If you are financially inclined, you might wonder if the duck curve is an arbitrage opportunity, and you’d be right. In California power prices tended to crash around midday, when the state produces more solar power than it needs, especially in the spring when air-conditioning use is low.
Battery costs have plummeted by over 90% in the past decade. In addition to pure cost, modern grid-scale batteries can also cycle (charge and discharge) more times before degrading, handle deeper discharges, and respond to grid needs with almost instant precision.
This gives an innovative power company willing to invest in batteries a trading opportunity - charging up when electricity is plentiful and cheap and then selling power to the grid when electricity supplies are tighter and more expensive. This opportunity becomes even greater if you specialize in becoming among the best among grid operators at orchestrating batteries for better efficiency and durability.
This opportunity was not lost on power entrepreneurs, and California now has 10,000 megawatts of battery power capacity on the grid, enough to power 10 million homes for a few hours, not only during the duck neck hours, but the additional capacity has also proven to help massively when the grid is stressed from heat waves and wildfires.
Watershed moment
On June 1st, 2024 for a record 8.7 hours, wind, water, and solar didn't just meet the state's power demands – they soared past them, peaking at a whoopin’ 136.4% of total demand.

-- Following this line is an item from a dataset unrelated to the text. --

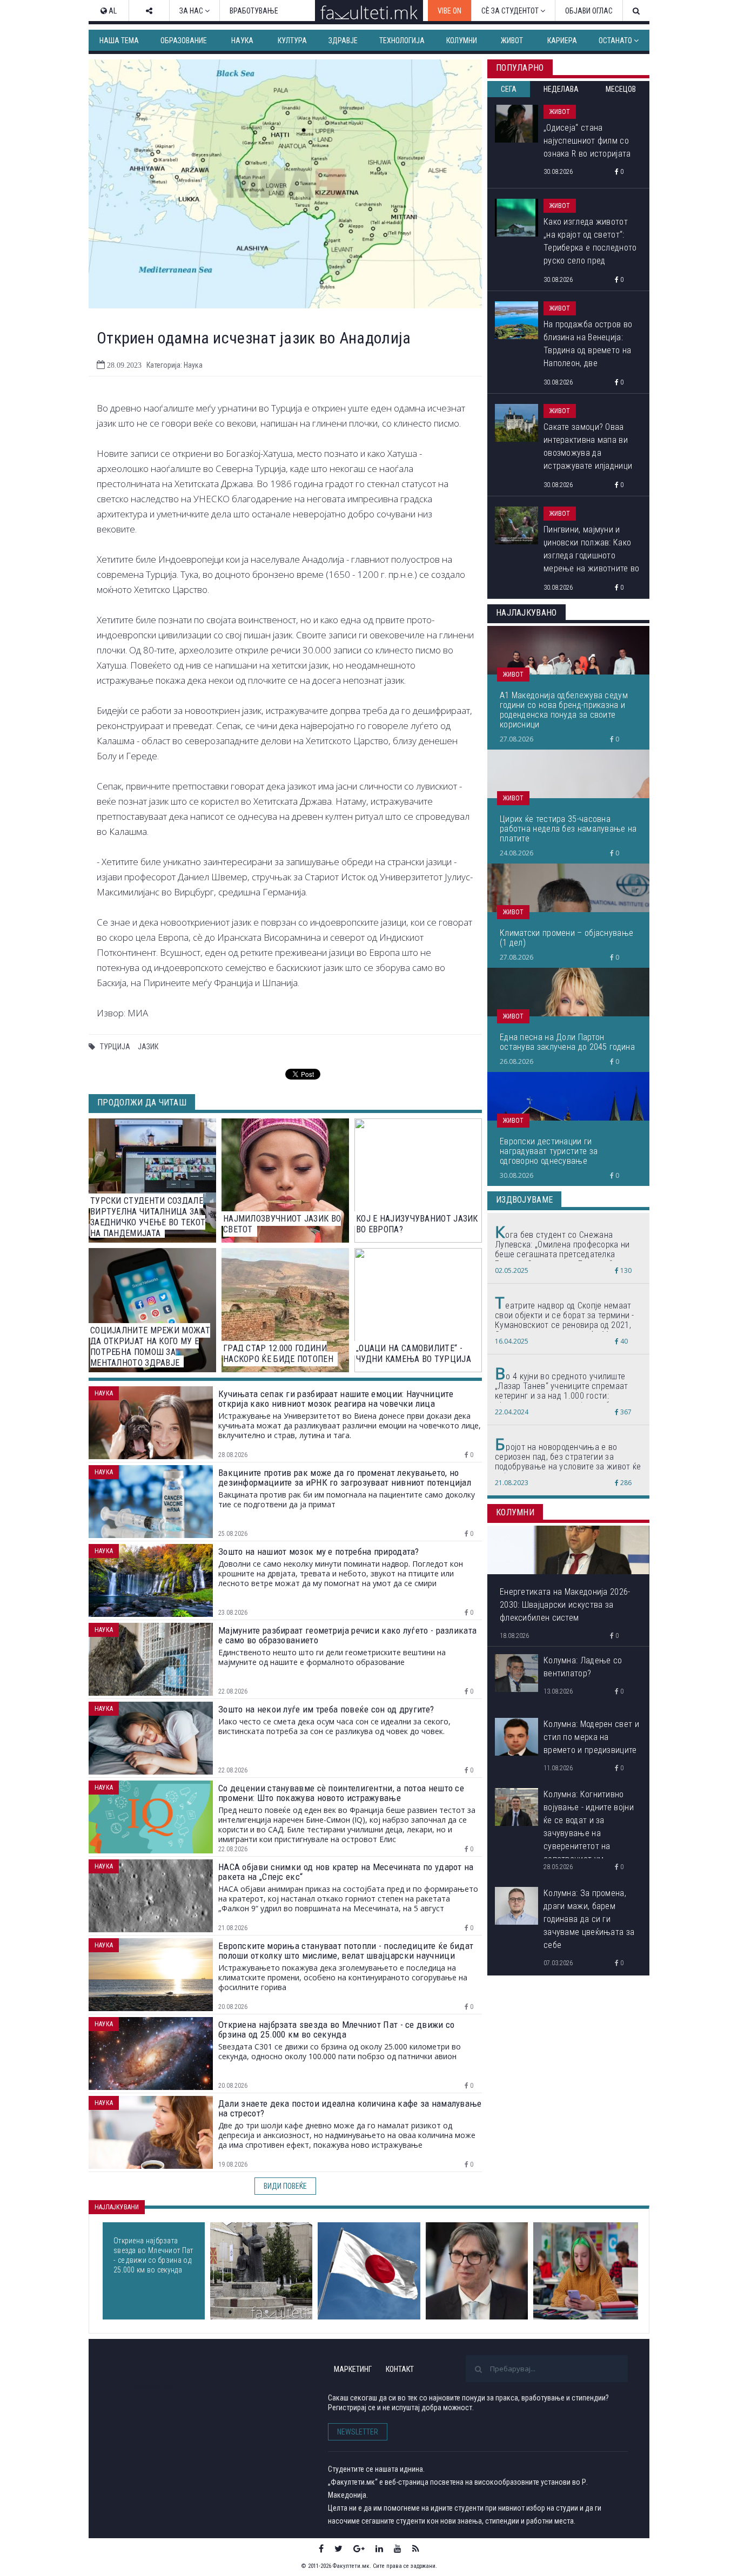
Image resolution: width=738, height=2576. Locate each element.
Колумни (461, 40)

In years past, such abundance would instead have been a crisis. Grid operators would have had to shut down panels, as solar production as solar panels don’t take well to not having anywhere to direct the energy. But this time, California's growing fleet of grid-scale batteries transformed what would once have been a liability into an asset. As CleanTechnica's data shows, solar alone managed to provide 102.1% of demand during peak hours.
The Power of a Pattern
The beheading of California's famous solar power curve teaches us something profound about pattern recognition. The "duck curve" – named when someone at California ISO noticed their grid consumption graphs traced a waterfowl silhouette – did more than just describe a technical challenge. It transformed an abstract grid management problem into something evocatively graspable: "Look, it's a duck!"
While probably just a joke at the time, the duck was suitable as a rallying point. When engineers, policymakers, and investors discussed grid-scale battery deployment, they weren’t talking just in the abstract about megawatt-hours and demand curves – they could refer to "flattening the duck”. The mission became memorable, actionable, almost playful in its framing.
Just like Schrödinger's Cat, the Butterfly Effect, or the Double Helix, the Duck Curve is a narrative device that gives us, as a group, a cognitive handle on a complex system.
The mind loves to find patterns, and sometimes those patterns become tools for understanding and action.
I am very honored that you've graced me with so much of your attention today and this year. Time is the only resource that we all have the same amount of , and attention is the only resource that has that same characteristic, but that is even more scarce, and I very much do not take yours for granted.
I wish you the very best next 2025, see you on the other side!